Angelica giving out a bag of food

Pastor Felix and Angelica put the food into bags and gave them to the families most in need.

What I like about the poor of Honduras is that they are always ready to give to the family with the most need. Cesar once took a single mattress from the containers up to the Lencas but then had a problem. A large number of people but one mattress, when asked for advice they were all in agreement, give it to that lady as she needed it. They could all have made good use of that mattress.

A week last Wednesday, Cesar was granted permission to purchase 1000 food bags and to distribute them over three days to five different locations. One week later him and three friends took trucks down to Comayaguela. to pick up the food bags where he usually buys them from. He gets good service and the price is good. The police escorted them down the mountain and the army across Tegucigalpa to Comayaguela.

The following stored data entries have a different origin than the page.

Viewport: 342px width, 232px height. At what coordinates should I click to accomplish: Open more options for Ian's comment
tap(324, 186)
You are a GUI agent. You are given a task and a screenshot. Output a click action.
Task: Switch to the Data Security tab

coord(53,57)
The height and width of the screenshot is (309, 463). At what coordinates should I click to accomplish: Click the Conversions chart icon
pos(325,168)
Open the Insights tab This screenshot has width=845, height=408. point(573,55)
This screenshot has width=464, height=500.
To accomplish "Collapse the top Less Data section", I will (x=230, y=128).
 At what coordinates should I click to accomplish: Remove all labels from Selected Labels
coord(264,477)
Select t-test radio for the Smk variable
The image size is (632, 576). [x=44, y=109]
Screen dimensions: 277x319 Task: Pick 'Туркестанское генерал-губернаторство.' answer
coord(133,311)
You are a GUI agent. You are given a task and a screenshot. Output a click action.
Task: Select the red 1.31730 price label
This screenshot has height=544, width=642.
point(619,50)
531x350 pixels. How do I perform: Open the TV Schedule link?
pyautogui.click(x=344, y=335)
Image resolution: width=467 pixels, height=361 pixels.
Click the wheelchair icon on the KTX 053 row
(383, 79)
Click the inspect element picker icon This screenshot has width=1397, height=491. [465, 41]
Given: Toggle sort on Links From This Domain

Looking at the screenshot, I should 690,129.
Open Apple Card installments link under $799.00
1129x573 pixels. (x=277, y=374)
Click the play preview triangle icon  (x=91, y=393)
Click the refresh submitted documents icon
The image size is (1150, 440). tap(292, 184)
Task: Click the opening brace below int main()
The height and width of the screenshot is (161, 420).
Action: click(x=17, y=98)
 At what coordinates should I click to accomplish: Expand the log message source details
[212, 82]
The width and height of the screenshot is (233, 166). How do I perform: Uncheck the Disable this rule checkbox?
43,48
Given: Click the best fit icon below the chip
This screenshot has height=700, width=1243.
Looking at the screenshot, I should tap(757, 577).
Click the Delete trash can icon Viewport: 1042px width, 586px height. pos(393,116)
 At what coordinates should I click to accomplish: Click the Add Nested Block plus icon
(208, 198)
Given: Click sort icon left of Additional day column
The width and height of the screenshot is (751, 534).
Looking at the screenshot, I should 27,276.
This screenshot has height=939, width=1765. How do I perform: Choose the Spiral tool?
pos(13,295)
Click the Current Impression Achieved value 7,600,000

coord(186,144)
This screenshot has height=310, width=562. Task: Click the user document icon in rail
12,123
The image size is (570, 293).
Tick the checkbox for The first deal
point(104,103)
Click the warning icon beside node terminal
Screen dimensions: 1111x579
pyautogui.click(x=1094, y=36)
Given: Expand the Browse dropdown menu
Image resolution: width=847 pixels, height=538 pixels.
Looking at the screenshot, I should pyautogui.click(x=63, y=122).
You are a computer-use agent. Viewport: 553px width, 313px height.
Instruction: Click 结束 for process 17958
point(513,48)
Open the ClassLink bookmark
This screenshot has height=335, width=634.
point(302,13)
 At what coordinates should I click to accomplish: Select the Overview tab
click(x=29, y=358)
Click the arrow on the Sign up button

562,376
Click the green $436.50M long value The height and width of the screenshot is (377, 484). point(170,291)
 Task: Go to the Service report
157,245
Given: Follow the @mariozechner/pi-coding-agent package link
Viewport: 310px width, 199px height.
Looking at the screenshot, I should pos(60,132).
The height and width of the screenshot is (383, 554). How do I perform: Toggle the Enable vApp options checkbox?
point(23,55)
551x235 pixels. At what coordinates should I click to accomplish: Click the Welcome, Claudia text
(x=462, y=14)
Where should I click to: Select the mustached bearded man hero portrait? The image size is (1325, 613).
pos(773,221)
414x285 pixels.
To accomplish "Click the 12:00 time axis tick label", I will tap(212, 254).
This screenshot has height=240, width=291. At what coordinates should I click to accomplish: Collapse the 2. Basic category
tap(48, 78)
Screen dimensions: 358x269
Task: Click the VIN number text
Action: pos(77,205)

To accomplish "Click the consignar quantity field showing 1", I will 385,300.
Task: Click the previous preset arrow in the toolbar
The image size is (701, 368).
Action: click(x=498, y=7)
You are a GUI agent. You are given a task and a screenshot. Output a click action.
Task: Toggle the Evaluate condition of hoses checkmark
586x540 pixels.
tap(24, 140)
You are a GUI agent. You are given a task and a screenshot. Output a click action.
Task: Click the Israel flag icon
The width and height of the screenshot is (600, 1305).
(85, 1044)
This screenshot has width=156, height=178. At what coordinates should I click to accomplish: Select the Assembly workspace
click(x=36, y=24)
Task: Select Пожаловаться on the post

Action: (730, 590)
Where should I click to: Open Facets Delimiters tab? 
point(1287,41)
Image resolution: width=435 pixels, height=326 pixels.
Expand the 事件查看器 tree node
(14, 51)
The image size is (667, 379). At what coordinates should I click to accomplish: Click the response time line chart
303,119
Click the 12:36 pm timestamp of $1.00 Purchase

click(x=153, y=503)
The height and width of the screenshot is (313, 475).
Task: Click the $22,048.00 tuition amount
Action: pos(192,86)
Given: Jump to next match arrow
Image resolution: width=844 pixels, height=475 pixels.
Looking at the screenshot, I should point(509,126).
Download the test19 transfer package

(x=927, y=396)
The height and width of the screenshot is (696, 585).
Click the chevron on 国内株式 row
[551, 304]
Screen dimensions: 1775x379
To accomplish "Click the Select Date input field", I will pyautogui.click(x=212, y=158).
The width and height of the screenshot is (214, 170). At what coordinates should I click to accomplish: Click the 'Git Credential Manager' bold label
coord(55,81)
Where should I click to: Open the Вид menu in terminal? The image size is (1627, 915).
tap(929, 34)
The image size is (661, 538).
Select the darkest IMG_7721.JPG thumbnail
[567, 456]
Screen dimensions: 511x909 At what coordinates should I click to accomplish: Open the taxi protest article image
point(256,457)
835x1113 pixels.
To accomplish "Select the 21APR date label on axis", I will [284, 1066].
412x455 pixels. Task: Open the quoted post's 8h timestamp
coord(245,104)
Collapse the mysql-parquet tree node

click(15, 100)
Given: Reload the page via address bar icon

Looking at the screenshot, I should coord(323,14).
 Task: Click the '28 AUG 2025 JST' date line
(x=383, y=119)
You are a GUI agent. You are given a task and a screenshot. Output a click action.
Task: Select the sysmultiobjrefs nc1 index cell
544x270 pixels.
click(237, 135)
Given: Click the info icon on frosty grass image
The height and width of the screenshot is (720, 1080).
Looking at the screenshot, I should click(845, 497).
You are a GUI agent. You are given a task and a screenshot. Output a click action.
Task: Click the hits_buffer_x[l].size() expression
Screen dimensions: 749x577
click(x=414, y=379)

These are our bags on the left.

The owner of the bodega where they bought the bags sent us a video thanking us for the custom. She said that it helped to keep them in business in hard times as well as allowing them to employ others to help put the bags together for the order. Each person employed is feeding at least one family and probably more. Cesar was distressed that he could not give a few bags to ladies who came up to them as they loaded but the army personnel would not allow it as they said it could create an uncontrollable crowd. The escort went in reverse order back up the mountain where they unloaded the trucks onto a tarpaulin behind closed gates of Cesar’s house. Early the next morning they reloaded the trucks and three of them went to deliver the bags. Again they were told who could and couldn’t help according to their ID number.

Unloading in Cesar’s yard.

In two days, they had given out all 1000 food bags. Cesar phones ahead in several areas telling people that he would be calling, others he gave out along the way. He even made a separate journey to an old couple who he knew would not be able to reach any of his drop off points.







In some areas the people have been allowed to pick the cabbages that are ready to harvest. The farmers are not able to take them to market to sell so allowed people to pick them rather than let them rot.







This photo is taken as they give out bags outside the Jenny Smith School and the three villages in that area.

Cesar would like to give out vegetable seeds to families who have sufficient soil to plant them around their homes. He needs to do this within the next two weeks to make the most of the growing season. It rained heavily the other night so it is hoped that the rains are coming and that they will be plentiful. Currently they only have water switched on once a fortnight and sometimes only once a month. People store water in any available containers. Drought has been a problem for the last three years.


This photo is taken as they give out bags outside the Jenny Smith School and the three villages in that area.

Last week Cesar gave out a total of 1000 food bags to five areas at a cost of £5000. Next week he hopes to distribute another 1000 bags to four villages and two communities of Tolupan people if he is allowed. If he is not given permission to travel to the Tolupan he will give them in two more areas in the Valle. There is more need than we can supply and at £5000 for every 1000 bags our money does not go very far and we do not know how long they will be in lockdown. It is in place until 19th May but the virus is spreading quickly through the country and they have no answer than lockdown so it could last for a lot longer.